What this task involves
Write each line out a second time, exactly as shown below.

Given entries
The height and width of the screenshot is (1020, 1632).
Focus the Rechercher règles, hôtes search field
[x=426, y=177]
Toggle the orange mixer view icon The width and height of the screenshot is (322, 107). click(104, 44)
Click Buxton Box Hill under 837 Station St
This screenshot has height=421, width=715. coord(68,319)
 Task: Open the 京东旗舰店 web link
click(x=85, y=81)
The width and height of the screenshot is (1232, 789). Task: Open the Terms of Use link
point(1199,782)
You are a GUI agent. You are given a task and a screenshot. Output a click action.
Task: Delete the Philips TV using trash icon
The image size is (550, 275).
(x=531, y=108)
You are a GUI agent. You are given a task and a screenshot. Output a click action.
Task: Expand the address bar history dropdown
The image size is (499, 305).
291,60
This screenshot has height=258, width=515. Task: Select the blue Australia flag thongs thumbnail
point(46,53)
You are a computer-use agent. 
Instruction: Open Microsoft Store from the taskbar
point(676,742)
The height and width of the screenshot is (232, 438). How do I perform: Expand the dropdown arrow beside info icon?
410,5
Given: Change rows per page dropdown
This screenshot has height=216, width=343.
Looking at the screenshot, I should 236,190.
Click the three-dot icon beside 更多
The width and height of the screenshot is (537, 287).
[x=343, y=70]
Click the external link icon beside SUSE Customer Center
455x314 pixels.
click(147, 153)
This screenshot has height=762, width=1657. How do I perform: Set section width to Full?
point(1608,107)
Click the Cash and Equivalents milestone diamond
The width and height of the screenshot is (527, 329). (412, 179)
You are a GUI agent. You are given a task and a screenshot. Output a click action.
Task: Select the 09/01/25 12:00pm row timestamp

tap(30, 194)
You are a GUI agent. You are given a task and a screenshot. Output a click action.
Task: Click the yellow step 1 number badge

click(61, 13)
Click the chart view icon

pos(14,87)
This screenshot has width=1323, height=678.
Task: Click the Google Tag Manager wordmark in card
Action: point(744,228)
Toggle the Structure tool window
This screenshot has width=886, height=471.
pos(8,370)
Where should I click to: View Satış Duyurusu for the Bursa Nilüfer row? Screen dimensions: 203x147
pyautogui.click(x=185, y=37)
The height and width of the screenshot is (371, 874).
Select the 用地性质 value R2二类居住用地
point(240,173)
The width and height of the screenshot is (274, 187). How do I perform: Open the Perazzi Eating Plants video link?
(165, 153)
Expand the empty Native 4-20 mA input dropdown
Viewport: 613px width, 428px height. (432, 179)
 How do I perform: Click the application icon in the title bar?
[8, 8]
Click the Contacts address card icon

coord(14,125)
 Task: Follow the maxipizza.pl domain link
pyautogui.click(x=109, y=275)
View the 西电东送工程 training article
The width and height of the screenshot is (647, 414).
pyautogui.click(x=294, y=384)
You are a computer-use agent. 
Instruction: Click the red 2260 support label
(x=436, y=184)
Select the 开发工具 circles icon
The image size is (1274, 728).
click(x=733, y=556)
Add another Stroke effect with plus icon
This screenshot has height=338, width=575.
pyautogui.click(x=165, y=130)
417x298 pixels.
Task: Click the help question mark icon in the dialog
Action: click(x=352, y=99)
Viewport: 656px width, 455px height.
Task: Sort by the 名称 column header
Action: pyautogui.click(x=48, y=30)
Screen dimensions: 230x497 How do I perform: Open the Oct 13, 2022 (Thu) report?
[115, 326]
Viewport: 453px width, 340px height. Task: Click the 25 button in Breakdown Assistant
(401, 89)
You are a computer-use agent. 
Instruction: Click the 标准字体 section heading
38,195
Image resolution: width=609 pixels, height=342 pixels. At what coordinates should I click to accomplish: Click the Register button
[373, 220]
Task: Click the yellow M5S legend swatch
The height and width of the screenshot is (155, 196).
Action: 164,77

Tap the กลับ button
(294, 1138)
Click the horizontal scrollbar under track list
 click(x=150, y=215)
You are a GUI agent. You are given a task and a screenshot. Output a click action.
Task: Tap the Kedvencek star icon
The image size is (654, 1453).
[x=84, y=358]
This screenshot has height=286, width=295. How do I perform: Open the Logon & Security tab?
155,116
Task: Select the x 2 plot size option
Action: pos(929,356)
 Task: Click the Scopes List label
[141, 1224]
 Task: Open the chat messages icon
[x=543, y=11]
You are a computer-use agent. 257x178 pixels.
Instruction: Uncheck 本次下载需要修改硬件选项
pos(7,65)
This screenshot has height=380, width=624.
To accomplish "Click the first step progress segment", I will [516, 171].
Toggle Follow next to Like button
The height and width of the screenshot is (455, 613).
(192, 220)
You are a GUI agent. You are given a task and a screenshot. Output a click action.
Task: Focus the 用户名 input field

Written solution
The height and width of the screenshot is (1020, 1632).
Focus the Rechercher règles, hôtes search field
[x=426, y=177]
Toggle the orange mixer view icon The width and height of the screenshot is (322, 107). click(104, 44)
Click Buxton Box Hill under 837 Station St
This screenshot has height=421, width=715. coord(68,319)
 Task: Open the 京东旗舰店 web link
click(x=85, y=81)
The width and height of the screenshot is (1232, 789). Task: Open the Terms of Use link
point(1199,782)
You are a GUI agent. You are given a task and a screenshot. Output a click action.
Task: Delete the Philips TV using trash icon
The image size is (550, 275).
(x=531, y=108)
You are a GUI agent. You are given a task and a screenshot. Output a click action.
Task: Expand the address bar history dropdown
The image size is (499, 305).
291,60
This screenshot has height=258, width=515. Task: Select the blue Australia flag thongs thumbnail
point(46,53)
You are a computer-use agent. 
Instruction: Open Microsoft Store from the taskbar
point(676,742)
The height and width of the screenshot is (232, 438). How do I perform: Expand the dropdown arrow beside info icon?
410,5
Given: Change rows per page dropdown
This screenshot has height=216, width=343.
Looking at the screenshot, I should 236,190.
Click the three-dot icon beside 更多
The width and height of the screenshot is (537, 287).
[x=343, y=70]
Click the external link icon beside SUSE Customer Center
455x314 pixels.
click(147, 153)
This screenshot has height=762, width=1657. How do I perform: Set section width to Full?
point(1608,107)
Click the Cash and Equivalents milestone diamond
The width and height of the screenshot is (527, 329). (412, 179)
You are a GUI agent. You are given a task and a screenshot. Output a click action.
Task: Select the 09/01/25 12:00pm row timestamp

tap(30, 194)
You are a GUI agent. You are given a task and a screenshot. Output a click action.
Task: Click the yellow step 1 number badge

click(61, 13)
Click the chart view icon

pos(14,87)
This screenshot has width=1323, height=678.
Task: Click the Google Tag Manager wordmark in card
Action: point(744,228)
Toggle the Structure tool window
This screenshot has width=886, height=471.
pos(8,370)
Where should I click to: View Satış Duyurusu for the Bursa Nilüfer row? Screen dimensions: 203x147
pyautogui.click(x=185, y=37)
The height and width of the screenshot is (371, 874).
Select the 用地性质 value R2二类居住用地
point(240,173)
The width and height of the screenshot is (274, 187). How do I perform: Open the Perazzi Eating Plants video link?
(165, 153)
Expand the empty Native 4-20 mA input dropdown
Viewport: 613px width, 428px height. (432, 179)
 How do I perform: Click the application icon in the title bar?
[8, 8]
Click the Contacts address card icon

coord(14,125)
 Task: Follow the maxipizza.pl domain link
pyautogui.click(x=109, y=275)
View the 西电东送工程 training article
The width and height of the screenshot is (647, 414).
pyautogui.click(x=294, y=384)
You are a computer-use agent. 
Instruction: Click the red 2260 support label
(x=436, y=184)
Select the 开发工具 circles icon
The image size is (1274, 728).
click(x=733, y=556)
Add another Stroke effect with plus icon
This screenshot has height=338, width=575.
pyautogui.click(x=165, y=130)
417x298 pixels.
Task: Click the help question mark icon in the dialog
Action: click(x=352, y=99)
Viewport: 656px width, 455px height.
Task: Sort by the 名称 column header
Action: pyautogui.click(x=48, y=30)
Screen dimensions: 230x497 How do I perform: Open the Oct 13, 2022 (Thu) report?
[115, 326]
Viewport: 453px width, 340px height. Task: Click the 25 button in Breakdown Assistant
(401, 89)
You are a computer-use agent. 
Instruction: Click the 标准字体 section heading
38,195
Image resolution: width=609 pixels, height=342 pixels. At what coordinates should I click to accomplish: Click the Register button
[373, 220]
Task: Click the yellow M5S legend swatch
The height and width of the screenshot is (155, 196).
Action: 164,77

Tap the กลับ button
(294, 1138)
Click the horizontal scrollbar under track list
 click(x=150, y=215)
You are a GUI agent. You are given a task and a screenshot. Output a click action.
Task: Tap the Kedvencek star icon
The image size is (654, 1453).
[x=84, y=358]
This screenshot has height=286, width=295. How do I perform: Open the Logon & Security tab?
155,116
Task: Select the x 2 plot size option
Action: pos(929,356)
 Task: Click the Scopes List label
[141, 1224]
 Task: Open the chat messages icon
[x=543, y=11]
You are a computer-use agent. 257x178 pixels.
Instruction: Uncheck 本次下载需要修改硬件选项
pos(7,65)
This screenshot has height=380, width=624.
To accomplish "Click the first step progress segment", I will [516, 171].
Toggle Follow next to Like button
The height and width of the screenshot is (455, 613).
(192, 220)
You are a GUI agent. You are given a task and a screenshot. Output a click action.
Task: Focus the 用户名 input field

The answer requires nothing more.